Buying a new car always brings with it a question: what license plate am I going to get? The answer isn’t trivial, because the letters on a plate reveal the vehicle’s age with considerable accuracy.
From June 2026, drivers who take delivery of a new car in Spain will see on the rear of their vehicle a combination that has never before appeared on the country’s roads.
In June, the new cycle license plates arrive
Remember that in Spain, license plates have the alphanumeric format of four digits and three letters (except for vowels, the Ñ, the Q and the digraphs LL and CH) since September 18, 2000, the date on which the first car with the new license plate format was registered. Since that first plate, the combinations advance in a correlational manner and can generate up to 80 million distinct plates before exhausting the possibilities.

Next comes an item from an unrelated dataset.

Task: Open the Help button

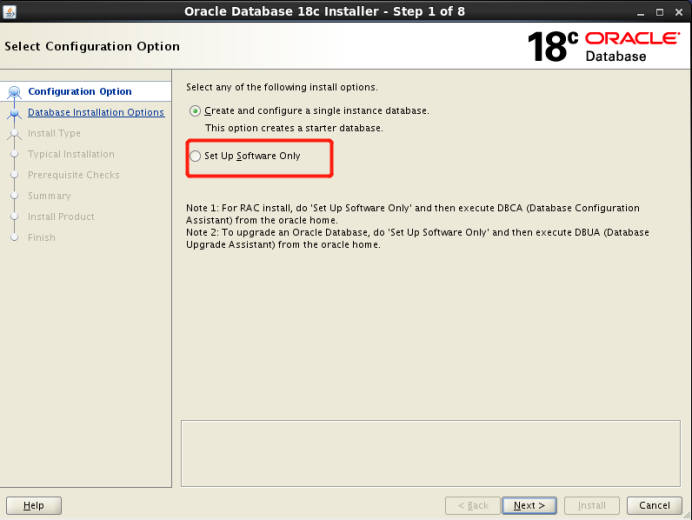Action: coord(33,506)
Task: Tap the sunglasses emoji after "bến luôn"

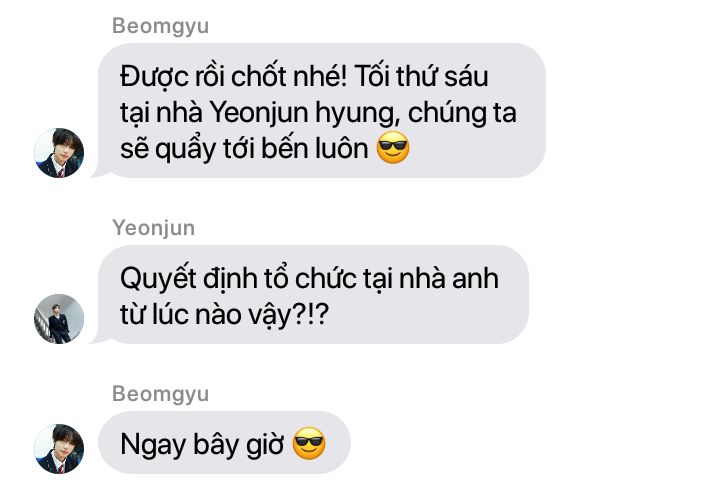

By early April 2026, the sequence was around NLZ/NMB. Taking into account that approximately 4,000 cars are registered per day, the calculations point to starting in June the first cars with the NNY combination will be circulating, and that before the end of summer the series will have progressed to around NPW.
June is not a month chosen at random as a reference: together with July, it concentrates one of the highest sales peaks of the year in the Spanish market, which causes a notable diversity of license plates circulating at the same time. Looking beyond summer, everything indicates that by the end of 2026 or the first weeks of 2027 it will be the turn of the letter P, thus closing the cycle started with N.
We are not facing any reform of the system nor an official announcement with fixed dates. The NNY or NPW combinations are projections calculated from the pace of sales, not dates that must be met strictly. A change in the market could accelerate or slightly delay these forecasts.
Useful information also when buying a used car
Why it matters. While it can be a small satisfaction for some to have the combination they like best, since personalized license plates are not legal in Spain, it is mainly useful information when buying a used car. The letters give us an indication of the date of its last registration of the car in Spain.
This can be useful, for example, when a sale has re-registered a car to make it look newer than it actually is. It also lets you quickly see that a car might have been recently imported, as in the case of a car from a few years ago with a plate from just a couple of months ago, making it harder to reconstruct its maintenance history.
In response to that, the DGT offers a free basic vehicle report that includes the exact date of its first registration, a datum that cannot be manipulated and that should be the first check for any buyer before finalizing a deal.